EXERCISE REQUIREMENTS: Line count for "input": state how many lines of the listing below contain it, without anything else.

EXTRACTED ENTRIES:
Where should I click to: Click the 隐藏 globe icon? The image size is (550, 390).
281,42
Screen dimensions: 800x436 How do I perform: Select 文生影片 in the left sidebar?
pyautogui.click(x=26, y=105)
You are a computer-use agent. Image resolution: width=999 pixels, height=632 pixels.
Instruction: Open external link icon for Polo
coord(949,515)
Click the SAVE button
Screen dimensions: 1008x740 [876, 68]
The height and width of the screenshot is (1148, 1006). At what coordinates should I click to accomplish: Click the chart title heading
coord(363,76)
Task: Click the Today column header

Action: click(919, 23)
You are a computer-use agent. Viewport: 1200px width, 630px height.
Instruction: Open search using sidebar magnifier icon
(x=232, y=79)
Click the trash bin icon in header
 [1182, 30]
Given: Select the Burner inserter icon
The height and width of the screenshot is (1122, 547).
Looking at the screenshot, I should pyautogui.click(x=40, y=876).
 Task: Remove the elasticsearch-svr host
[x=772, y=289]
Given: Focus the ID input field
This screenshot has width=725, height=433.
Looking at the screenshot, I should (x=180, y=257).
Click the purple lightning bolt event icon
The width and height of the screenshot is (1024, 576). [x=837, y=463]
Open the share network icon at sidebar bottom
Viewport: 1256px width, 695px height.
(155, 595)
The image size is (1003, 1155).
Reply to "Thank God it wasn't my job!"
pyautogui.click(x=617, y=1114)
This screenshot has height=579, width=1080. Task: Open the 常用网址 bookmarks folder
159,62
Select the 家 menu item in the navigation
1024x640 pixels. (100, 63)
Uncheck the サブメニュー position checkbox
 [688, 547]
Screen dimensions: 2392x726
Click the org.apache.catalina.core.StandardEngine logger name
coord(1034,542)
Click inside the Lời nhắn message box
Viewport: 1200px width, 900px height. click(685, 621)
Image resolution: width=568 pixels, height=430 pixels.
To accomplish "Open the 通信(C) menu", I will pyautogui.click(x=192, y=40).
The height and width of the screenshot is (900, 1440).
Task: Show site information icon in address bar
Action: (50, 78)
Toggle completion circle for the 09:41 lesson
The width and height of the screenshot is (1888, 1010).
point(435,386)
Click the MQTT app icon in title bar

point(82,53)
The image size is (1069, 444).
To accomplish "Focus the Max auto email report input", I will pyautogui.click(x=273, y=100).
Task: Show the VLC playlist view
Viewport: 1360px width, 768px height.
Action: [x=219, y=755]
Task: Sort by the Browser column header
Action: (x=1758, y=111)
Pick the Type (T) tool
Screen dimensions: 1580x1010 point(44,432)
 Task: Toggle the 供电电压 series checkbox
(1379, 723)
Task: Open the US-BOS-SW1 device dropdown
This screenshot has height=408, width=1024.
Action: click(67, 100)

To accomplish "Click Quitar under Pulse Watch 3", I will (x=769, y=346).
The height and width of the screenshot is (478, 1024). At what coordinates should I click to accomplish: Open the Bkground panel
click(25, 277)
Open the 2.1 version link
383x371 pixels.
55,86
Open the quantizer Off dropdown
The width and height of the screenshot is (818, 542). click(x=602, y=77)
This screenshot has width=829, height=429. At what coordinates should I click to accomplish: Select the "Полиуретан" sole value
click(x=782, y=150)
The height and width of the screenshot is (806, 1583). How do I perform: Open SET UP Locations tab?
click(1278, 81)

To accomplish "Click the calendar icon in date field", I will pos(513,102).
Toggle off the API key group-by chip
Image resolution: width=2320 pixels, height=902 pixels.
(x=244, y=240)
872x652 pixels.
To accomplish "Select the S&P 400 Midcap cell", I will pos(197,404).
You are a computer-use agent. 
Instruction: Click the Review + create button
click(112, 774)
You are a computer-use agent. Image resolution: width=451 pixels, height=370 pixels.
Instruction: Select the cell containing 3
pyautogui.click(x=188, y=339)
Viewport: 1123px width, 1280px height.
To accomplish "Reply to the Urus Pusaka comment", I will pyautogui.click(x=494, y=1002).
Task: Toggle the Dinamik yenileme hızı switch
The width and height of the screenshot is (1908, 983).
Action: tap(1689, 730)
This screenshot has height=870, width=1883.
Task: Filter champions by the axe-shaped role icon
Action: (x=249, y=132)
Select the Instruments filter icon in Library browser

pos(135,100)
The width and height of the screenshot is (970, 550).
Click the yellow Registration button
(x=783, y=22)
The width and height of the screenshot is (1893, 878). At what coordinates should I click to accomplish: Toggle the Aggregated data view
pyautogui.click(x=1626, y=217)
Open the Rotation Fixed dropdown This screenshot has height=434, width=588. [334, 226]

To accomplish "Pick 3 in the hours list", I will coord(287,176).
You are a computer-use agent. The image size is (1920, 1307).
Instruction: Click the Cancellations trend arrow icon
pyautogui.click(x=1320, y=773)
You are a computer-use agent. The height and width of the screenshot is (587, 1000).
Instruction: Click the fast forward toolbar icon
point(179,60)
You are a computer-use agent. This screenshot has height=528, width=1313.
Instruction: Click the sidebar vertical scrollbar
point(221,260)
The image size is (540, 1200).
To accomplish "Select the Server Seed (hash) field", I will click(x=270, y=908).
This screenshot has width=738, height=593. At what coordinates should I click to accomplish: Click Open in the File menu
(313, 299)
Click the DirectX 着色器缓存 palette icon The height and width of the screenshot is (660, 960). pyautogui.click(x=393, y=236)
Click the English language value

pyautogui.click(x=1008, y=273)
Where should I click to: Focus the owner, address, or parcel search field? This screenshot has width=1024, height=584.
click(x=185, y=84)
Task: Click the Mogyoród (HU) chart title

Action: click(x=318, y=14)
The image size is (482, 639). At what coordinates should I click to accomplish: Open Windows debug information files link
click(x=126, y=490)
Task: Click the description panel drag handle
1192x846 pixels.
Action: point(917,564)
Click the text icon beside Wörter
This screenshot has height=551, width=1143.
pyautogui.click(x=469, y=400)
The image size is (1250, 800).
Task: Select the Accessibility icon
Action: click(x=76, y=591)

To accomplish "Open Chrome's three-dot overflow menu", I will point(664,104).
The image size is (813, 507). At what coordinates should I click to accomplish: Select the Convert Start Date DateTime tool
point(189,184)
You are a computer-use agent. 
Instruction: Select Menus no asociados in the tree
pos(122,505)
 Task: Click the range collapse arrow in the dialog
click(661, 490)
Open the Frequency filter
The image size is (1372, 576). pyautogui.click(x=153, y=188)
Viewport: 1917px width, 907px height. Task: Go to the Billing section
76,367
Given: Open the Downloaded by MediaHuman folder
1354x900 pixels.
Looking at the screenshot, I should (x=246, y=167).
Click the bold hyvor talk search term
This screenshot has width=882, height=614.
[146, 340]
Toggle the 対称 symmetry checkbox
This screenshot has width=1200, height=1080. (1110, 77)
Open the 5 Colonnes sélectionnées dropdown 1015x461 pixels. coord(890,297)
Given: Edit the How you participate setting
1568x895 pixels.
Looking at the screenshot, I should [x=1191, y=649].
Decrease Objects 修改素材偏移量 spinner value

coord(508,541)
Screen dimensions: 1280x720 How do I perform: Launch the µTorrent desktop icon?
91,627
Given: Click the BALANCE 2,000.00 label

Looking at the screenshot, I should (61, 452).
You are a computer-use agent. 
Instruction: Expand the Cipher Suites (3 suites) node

REPLY: 2